Linking Epigenetics, Metabolism and Cancer: Lessons From SIRT6

In recent years, chromatin regulators have emerged as key modulators in cancer. We discovered that the mammalian histone deacetylase SIRT6 is a key chromatin factor, modulating expression of metabolic, developmental, and ribosomal protein genes. In recent studies, we identified a loss of function mutation in SIRT6 behind a human syndrome of perinatal lethality. In the context of cancer, we found SIRT6 to act as a robust tumor suppressor, by modulating glucose metabolism. As Otto Warburg described decades ago, cancer cells exhibit glycolytic metabolism, where pyruvate, instead of contributing to ATP production in the mitochondria, is converted to lactate even under normoxia conditions. We found SIRT6 as the first chromatin factor in charge of suppressing the Warburg effect in colon and skin cancer. At the cellular level, SIRT6 inactivation leads to increased cellular glucose uptake, higher lactate production and decreased mitochondrial activity.
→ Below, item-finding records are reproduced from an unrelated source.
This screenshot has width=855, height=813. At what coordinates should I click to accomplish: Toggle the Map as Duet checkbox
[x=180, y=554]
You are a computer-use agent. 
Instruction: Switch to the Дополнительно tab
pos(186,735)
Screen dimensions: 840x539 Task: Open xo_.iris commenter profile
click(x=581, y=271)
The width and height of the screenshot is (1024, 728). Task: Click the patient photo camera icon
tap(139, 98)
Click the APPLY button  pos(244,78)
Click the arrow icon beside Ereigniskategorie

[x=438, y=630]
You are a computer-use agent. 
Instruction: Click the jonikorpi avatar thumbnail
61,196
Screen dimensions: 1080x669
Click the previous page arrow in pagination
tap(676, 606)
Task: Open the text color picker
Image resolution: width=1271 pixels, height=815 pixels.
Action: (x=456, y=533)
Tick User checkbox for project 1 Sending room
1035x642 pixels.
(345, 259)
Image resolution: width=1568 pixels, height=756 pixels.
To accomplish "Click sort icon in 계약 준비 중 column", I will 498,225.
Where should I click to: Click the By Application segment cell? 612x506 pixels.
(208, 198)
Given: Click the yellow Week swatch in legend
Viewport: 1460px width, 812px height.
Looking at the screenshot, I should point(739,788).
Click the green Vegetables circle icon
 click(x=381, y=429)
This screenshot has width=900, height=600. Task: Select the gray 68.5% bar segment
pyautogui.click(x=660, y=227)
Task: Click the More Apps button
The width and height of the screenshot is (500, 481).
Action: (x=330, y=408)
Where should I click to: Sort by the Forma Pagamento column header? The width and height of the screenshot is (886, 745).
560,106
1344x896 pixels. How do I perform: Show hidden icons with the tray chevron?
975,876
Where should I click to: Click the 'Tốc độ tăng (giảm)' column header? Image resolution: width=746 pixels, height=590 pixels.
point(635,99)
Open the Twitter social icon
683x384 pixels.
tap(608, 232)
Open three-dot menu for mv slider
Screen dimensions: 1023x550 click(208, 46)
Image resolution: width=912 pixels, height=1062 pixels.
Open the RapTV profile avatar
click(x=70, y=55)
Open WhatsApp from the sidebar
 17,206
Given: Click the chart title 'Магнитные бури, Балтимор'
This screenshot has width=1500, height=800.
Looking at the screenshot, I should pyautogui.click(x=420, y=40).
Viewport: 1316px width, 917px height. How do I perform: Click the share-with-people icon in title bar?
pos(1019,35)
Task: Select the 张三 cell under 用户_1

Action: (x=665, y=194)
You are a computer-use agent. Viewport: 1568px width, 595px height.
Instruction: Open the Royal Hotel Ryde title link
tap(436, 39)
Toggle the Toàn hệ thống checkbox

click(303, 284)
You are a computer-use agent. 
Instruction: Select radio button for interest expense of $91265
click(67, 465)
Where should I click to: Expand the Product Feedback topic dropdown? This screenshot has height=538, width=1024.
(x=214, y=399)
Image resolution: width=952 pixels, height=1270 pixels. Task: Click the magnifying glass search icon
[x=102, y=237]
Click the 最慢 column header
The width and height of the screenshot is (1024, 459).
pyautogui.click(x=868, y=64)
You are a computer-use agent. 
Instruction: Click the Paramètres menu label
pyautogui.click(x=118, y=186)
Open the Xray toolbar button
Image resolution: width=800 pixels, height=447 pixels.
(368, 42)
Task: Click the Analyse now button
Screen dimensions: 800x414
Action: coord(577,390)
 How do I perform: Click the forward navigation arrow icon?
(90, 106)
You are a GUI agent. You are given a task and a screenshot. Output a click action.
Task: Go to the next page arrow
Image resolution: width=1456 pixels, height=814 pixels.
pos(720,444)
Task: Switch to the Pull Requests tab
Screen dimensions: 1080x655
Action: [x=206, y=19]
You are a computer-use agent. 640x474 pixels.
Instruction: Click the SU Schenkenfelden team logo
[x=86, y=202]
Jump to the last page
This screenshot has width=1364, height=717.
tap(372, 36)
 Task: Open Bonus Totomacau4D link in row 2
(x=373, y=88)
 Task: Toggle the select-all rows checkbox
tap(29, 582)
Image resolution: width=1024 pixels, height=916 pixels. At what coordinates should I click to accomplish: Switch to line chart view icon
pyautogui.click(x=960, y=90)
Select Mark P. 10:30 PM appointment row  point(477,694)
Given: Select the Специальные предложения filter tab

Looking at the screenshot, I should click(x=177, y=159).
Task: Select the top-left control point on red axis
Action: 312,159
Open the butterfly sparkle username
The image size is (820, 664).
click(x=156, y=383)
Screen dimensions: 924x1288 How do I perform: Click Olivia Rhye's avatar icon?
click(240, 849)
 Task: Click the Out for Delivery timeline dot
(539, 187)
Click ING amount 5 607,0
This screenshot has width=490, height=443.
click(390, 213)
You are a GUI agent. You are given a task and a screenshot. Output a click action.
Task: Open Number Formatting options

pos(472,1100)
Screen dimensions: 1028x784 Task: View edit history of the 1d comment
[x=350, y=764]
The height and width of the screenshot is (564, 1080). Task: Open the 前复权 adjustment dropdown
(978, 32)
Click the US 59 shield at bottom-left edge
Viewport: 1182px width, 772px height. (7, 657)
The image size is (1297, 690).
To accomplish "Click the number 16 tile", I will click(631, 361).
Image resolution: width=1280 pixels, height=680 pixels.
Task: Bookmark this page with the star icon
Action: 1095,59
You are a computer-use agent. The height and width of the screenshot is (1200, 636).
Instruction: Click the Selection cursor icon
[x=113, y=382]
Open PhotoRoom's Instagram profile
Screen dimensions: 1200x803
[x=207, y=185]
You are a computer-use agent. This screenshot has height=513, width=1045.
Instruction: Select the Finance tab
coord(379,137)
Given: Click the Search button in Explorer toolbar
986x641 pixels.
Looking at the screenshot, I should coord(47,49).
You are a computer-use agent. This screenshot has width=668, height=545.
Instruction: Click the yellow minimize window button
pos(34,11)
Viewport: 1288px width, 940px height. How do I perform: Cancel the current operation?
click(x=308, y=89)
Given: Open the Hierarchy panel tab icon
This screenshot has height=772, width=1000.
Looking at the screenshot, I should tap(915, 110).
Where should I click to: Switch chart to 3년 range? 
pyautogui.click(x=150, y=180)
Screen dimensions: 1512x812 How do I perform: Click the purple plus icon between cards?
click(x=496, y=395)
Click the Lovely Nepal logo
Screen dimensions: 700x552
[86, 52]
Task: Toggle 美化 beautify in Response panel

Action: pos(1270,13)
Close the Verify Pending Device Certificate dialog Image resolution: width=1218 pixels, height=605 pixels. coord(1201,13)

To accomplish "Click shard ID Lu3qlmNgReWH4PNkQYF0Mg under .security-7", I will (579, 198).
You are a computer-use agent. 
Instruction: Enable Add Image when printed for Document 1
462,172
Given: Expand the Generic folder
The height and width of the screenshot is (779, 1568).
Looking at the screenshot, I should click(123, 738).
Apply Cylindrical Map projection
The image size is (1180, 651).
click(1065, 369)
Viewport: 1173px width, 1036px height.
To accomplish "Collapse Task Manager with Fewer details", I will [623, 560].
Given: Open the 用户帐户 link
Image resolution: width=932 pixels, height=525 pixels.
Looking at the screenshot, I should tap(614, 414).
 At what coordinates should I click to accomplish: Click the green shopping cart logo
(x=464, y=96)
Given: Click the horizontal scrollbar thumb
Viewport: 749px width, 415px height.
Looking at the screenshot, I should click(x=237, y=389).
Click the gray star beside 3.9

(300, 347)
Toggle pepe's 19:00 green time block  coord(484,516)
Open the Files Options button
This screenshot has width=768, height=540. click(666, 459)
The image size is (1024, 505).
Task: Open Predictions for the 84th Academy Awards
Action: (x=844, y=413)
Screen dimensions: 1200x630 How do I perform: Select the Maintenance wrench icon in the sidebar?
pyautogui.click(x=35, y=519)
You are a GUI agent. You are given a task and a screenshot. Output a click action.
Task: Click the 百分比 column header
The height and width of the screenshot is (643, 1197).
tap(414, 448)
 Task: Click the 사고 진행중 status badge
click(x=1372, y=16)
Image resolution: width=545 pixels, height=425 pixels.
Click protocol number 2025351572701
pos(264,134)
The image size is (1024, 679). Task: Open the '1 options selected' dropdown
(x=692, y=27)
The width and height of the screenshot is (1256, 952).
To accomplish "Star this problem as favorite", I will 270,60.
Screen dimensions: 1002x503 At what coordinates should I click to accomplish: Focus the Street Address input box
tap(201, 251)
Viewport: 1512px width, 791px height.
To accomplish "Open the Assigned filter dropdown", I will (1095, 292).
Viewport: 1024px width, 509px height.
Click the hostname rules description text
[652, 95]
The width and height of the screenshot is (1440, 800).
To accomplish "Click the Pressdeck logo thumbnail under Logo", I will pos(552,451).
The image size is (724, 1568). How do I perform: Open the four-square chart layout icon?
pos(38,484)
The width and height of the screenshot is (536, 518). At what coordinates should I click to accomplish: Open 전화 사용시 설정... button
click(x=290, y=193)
Our results indicate that SIRT6 directly regulates expression of several key glycolytic and ribosomal genes, co-repressing Hif1a and Myc, respectively, and acting as a histone H3 lysine9 (H3K9) and lysine 56 (H3K56) deacetylase. Notably, we recently identified SIRT6 as the first deacetylase to specifically inhibit transcriptional elongation, rather than initiation, in its targets. Strikingly, we determined in new studies that such glycolytic switch provides an advantage even at the early initiating cancer stem cells stage, in what we identified as the cell-of-origin for the Warburg effect. In addition, we found SIRT6 to act as a robust tumor suppressor in the context of pancreatic cancer. However, in this case, SIRT6 did not influence metabolism, but rather silenced expression of the developmental gene Lin28b, in this way protecting against aggressive undifferentiated pancreatic adenocarcinoma. Our studies highlight the important role epigenetic factors, such as SIRT6, play in protecting against tumor progression by providing “epigenetic plasticity”, inhibiting adaptive responses in transformed cells.